The Grapevine

Climate Change Pushes Great Barrier Reef Southward Of Brisbane Coast

The Great Barrier Reef has long been the focus of many talks on climate change by the Australian Federal government. Just last May, 500 million dollars was assigned to save the world’s greatest coral reef system that was affected by two consecutive heat waves leading to mass coral bleaching, according to scientific investigations. Similar developments due to climate change are in the offing again.

This time, there are indications that the Great Barrier Reef is moving away from the equatorial heat to cope with the Pacific Ocean's rising temperature. The latest piece of research by U.K. scientists published in the Proceedings of Royal Society B was concluded after studying fossil records and simulation models, which said that the world’s greatest reef is moving southward of the coast of Brisbane.

The corals seem to be expanding, reaching out to the poles for some relief away from the heat. Referring to old fossil records, these scientists have eased the worries of Australians by recalling the ancient geographical past when ocean water experienced much higher temperatures than today.
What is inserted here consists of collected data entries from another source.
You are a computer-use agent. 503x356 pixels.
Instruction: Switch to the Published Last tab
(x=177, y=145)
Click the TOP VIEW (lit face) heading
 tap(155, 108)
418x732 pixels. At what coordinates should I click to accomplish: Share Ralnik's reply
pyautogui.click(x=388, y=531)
Researchers have also pointed out that the migration of the Great Barrier Reef took place at a slower rate thousands of years ago.

With that logic, they gave their assurance that this occurrence is not going to be rapid, but a slow one, over the course of a hundred years or so.    
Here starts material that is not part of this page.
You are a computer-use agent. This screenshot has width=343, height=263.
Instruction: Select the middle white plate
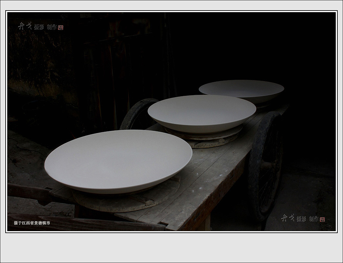(202, 113)
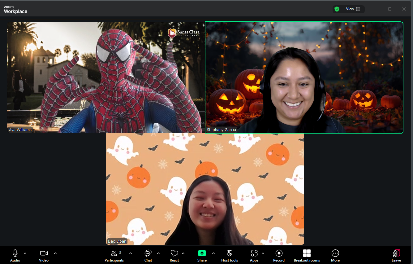
Task: Leave the meeting
Action: click(x=396, y=255)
GettyImages-971880802 Aerial view of coral banks, reef systems and the pacific ocean on November 20, 2015 at Great Barrier Reef, Australia. EyesWideOpen/Getty Images

The fossils collected and studied by the U.K. scientists are an enormous source of information to assess the impact of global warming on coral reef expansion and detraction in Australia. Another study done by Australians with the help of satellite images taken through Google Earth detected changes in the size of the 2,300 kilometres long coral reef. The new study corroborated this old one by comparing fossils with the old images.  

The wonder of the world that encompasses 900 islands and 2900 individual reefs is not easy to access in some places, such as the marine life and distant coral reefs. Satellite images could be of some help. 
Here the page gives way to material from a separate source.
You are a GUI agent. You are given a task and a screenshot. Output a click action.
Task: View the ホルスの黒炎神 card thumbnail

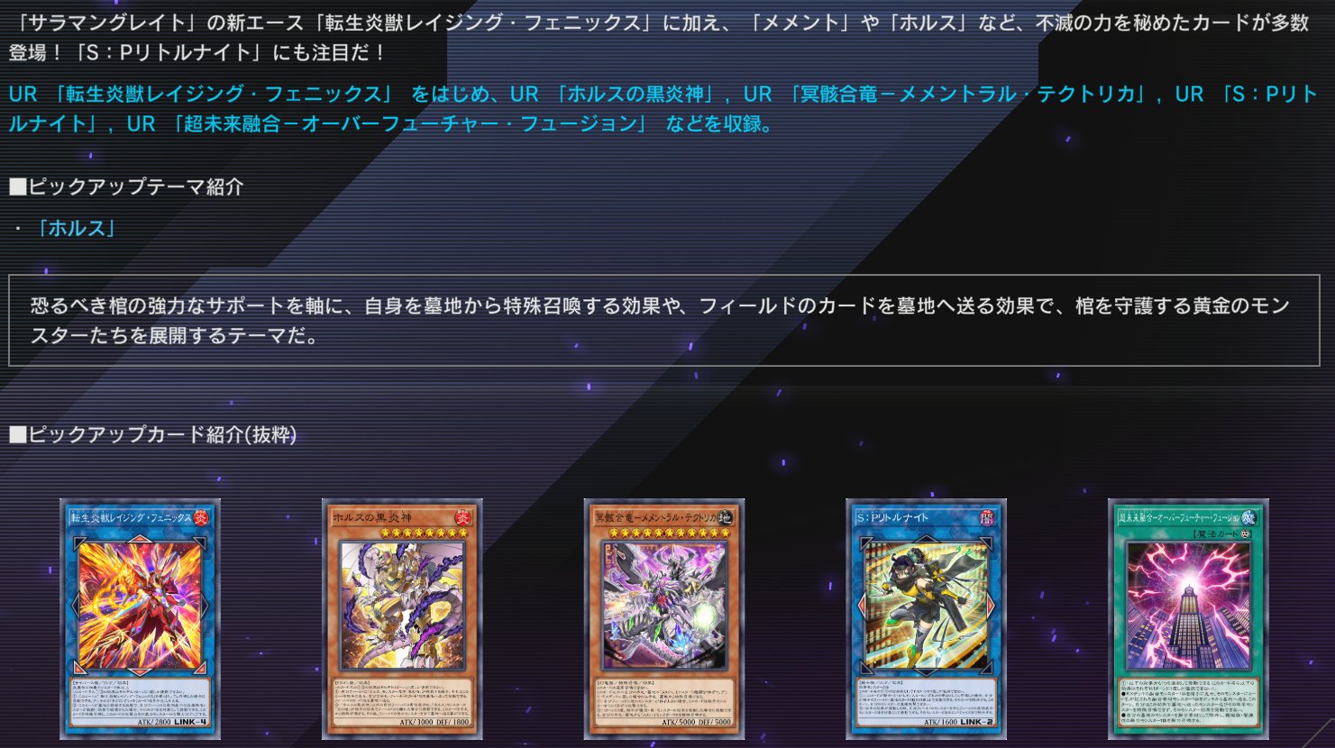coord(402,618)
Several warnings have been issued recently on the potential deterioration of this magnetic World Heritage site. One such report was prepared by Great Barrier Reef Marine Park Authority, the central agency in charge of maintainenance on behalf of the government.

Quoting the report, a story was published by The Sydney Morning Herald, which said that the wonder might collapse indefinitely if the Earth got 1.5 degrees hotter, thus hugely contradicting assurances provided by scientists.

The issue has become somewhat of a burning hot topic with Australia heading to national elections soon on May 18. None of the leading political parties are concerned with the coral reef affected by the burning of coal and production of carbon dioxide.

The strongest opposition, the Labor party, is more concerned with renewable energy and cutting emissions than protecting this natural wonder.